ŽARKO KUJUNDŽISKI was born in 1980 in Skopje, Macedonia. His first novel Spectator, was published in 2003 and went through five editions. His later works include (in Macedonian): Andrew, Love, and Other Disasters (2004), America (2006), Found and Lost (2008), and a collection of short stories, 13 (2010). He has also published award-winning short stories and essays, several of which have been translated. In 2009 he received his MA in World and Comparative Literature from Sts. Cyril and Methodius University in Skopje. He is editor-in-chief at the Antolog publishing house and e-zine Reper (reper.net.mk). He also writes weekly columns for the daily newspaper Dnevnik.

DAN LUNGU was born in 1969 in Botoani, Romania. A sociologist by training, he is one of Romania’s leading authors today. To date, he has written four novels, two volumes of short stories, and he has edited several collections. His books have been translated into ten languages, and his novel Sînt o baba comunista! (I’m a Communist Old Hag!, 2007) is currently being made into a film. He has founded the literary group Club 8, playing an important part in the literary life of postcommunist Romania. He has been nominated for the Jean Monnet European Literature Prize and received many other literary prizes.

TOMÁS MAC SÍOMÓIN was born in Dublin in 1938. He received his doctorate in biology from Cornell University and has worked as a biological researcher and university lecturer in the USA and Ireland, as well as a journalist, editor of the newspaper Anois, translator (from Catalan), and editor of the literary and current affairs journal Comhar.

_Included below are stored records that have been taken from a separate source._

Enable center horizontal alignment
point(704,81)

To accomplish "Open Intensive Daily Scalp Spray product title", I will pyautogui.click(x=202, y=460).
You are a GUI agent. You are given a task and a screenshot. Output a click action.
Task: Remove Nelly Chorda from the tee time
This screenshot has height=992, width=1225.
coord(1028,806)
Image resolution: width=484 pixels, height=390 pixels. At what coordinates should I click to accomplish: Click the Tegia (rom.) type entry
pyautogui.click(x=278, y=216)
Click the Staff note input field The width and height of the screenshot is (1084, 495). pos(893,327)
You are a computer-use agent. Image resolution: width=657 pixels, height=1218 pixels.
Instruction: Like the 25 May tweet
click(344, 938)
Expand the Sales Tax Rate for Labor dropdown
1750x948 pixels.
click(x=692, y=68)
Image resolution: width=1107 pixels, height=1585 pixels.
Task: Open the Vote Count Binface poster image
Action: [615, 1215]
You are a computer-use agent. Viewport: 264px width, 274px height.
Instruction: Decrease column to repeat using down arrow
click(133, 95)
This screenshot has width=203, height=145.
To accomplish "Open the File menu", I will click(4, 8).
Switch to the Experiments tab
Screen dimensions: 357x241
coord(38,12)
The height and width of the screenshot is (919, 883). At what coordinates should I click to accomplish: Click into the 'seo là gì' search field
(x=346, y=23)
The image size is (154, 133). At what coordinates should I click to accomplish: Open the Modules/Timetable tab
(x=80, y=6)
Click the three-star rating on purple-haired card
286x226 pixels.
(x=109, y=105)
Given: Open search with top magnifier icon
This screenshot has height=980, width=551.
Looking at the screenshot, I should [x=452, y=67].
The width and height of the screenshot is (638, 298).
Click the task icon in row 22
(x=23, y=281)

His collection of short stories, Cinn Lae Seangáin (The Diary of an Ant, 2005) won the award for best short story collection in the Oireachtas competition in 2005, and his novel An Tionscadal (The Project, 2007) won the main Oireachtas award in 2007. His most recent novel is the futuristic science fiction An bhfuil Stacey ag iompar? (2011).His work has been translated into many languages, most recently into Slovenian, Romanian, and Catalan. He now lives and works in Catalonia, Spain.